We can't leave the back unattended. I found the perfect scrap to use on the back, and along with a short one, was able to create another pocket.
The graph paper scraps are great for drawing diagrams of nature's treasures found in the field. The butterfly was on a gift tag in my stash, and I fussy cut him and wrapped him around the tag. I forgot to take photos of the reverse sides of my tags, but they, too are decorated.
This was one of those ideas that popped in my head when I read TFJB challenge prompt. The park in the middle of the city on Tim Holtz old paper stash. I was surprised I found it so quickly...I guess I'm more organized than I thought I was.
So if you're interested in learning how the background came together, here's the lowdown...
Stamp Tim Holtz newsprint stamp in Archival ink using the stamp platform. I knew I would have some bare areas behind my patchwork ephemera/scraps.

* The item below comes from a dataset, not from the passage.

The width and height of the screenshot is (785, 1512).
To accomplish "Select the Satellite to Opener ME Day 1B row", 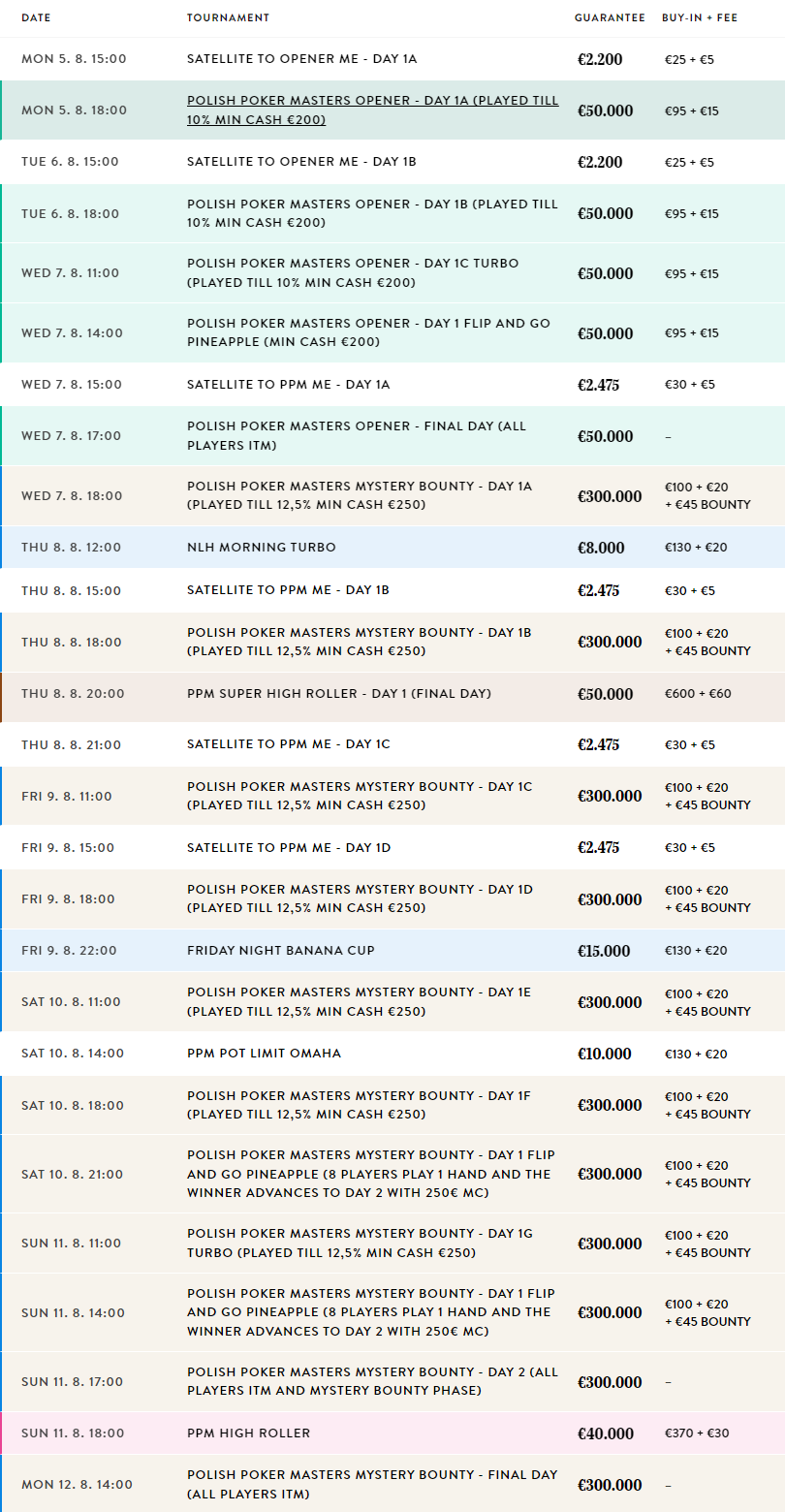I will point(301,162).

I stamped an old (real) library card pocket with green archival and another TH background stamp.
I adhered my ephemera, scraps and library pocket with Distress collage medium matte. When dry, I smeared Crazing on with my fingers, emphasizing areas I knew would show on the completed tag. When that was completely dry, I smudged with Walnut Stain crayon. I scribbled with the crayon and smeared with a damp finger.
Before adhering the ephemera, I removed the hole reinforcer and replaced it when the altering was complete.
In the photo above you see where the pocket is. And below, a final look at the completed tag. That is another Sunday in the Park or rather a Tuesday afternoon in the Closet.